Coeur Mining leaned on higher gold prices and a slew of operating efficiency improvements to significantly strengthen its balance sheet in 2019. The business ended the year with three consecutive quarters of positive and increasing free cash flow, which helped the company to reduce total debt by $160 million over the course of the year. Considering that over 69% of total revenue was generated from gold sales last year, the company is well-positioned for the current environment.

New Gold only produces gold and copper, which suggests the company is similarly well-positioned. However, operating interruptions are likely to impact the business. The company suspended operations at its Rainy River mine near the U.S.-Canada border to adhere to social distancing measures in both countries. The asset is responsible for 76% of full-year 2020 gold production guidance.

Meanwhile, B2Gold has been spared from major interruptions to date. It expects to meet or exceed consolidated gold production guidance for the first quarter of 2020.

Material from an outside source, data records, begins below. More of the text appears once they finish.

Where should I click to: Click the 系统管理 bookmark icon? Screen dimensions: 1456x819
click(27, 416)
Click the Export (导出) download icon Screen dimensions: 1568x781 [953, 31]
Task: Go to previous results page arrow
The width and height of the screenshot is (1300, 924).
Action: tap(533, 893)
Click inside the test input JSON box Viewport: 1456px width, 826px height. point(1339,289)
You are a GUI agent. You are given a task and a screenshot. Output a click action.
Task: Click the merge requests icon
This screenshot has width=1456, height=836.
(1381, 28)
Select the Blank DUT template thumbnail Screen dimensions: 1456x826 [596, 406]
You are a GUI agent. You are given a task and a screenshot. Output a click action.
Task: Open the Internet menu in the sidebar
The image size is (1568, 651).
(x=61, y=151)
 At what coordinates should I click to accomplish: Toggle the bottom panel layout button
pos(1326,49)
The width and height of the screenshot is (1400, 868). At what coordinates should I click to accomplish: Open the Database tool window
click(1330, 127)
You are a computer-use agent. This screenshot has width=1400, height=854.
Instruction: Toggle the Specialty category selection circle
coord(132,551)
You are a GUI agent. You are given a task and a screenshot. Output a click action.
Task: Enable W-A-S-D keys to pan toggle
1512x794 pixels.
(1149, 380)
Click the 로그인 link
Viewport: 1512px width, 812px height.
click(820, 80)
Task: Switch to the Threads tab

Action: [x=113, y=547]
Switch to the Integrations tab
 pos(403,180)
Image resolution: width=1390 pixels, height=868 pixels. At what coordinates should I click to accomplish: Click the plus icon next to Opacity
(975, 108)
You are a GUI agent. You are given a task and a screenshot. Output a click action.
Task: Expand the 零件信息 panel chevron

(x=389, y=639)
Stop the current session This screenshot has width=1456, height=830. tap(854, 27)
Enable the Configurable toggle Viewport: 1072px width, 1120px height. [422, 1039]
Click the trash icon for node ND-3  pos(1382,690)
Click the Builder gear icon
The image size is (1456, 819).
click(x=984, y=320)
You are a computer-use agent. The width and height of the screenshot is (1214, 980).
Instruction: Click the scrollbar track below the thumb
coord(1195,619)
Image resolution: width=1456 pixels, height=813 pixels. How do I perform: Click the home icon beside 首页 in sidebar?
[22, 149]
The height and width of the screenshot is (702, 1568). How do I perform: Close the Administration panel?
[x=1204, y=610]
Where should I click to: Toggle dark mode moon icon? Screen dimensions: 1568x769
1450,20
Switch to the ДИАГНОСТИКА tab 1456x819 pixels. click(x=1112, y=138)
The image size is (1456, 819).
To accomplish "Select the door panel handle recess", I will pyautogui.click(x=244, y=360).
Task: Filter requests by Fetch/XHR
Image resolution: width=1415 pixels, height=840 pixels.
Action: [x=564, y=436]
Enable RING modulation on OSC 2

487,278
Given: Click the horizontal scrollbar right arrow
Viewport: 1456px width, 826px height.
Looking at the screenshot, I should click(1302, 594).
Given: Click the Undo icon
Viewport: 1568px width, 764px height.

The business has updated investors weekly on its COVID-19 response plan, but hasn't announced the suspension or reduction of operations. The company operates in the Philippines, Namibia, and Nicaragua, which have been less impacted by the pandemic (according to detected and reported cases, anyway) and have not implemented strict self-isolation measures as seen in more developed nations.

Now what

Investors have to prepare for a prolonged period of uncertainty and volatility. As U.S. jobless claims demonstrate, there's no precedent for the economic consequences of the 2020 coronavirus pandemic. While rising gold and silver prices could help precious metals producers turn in relatively solid results in the first half of 2020, gold and silver stocks have rarely outperformed the S&P 500 over long periods of time. Investors with a long-term mindset should keep that in mind.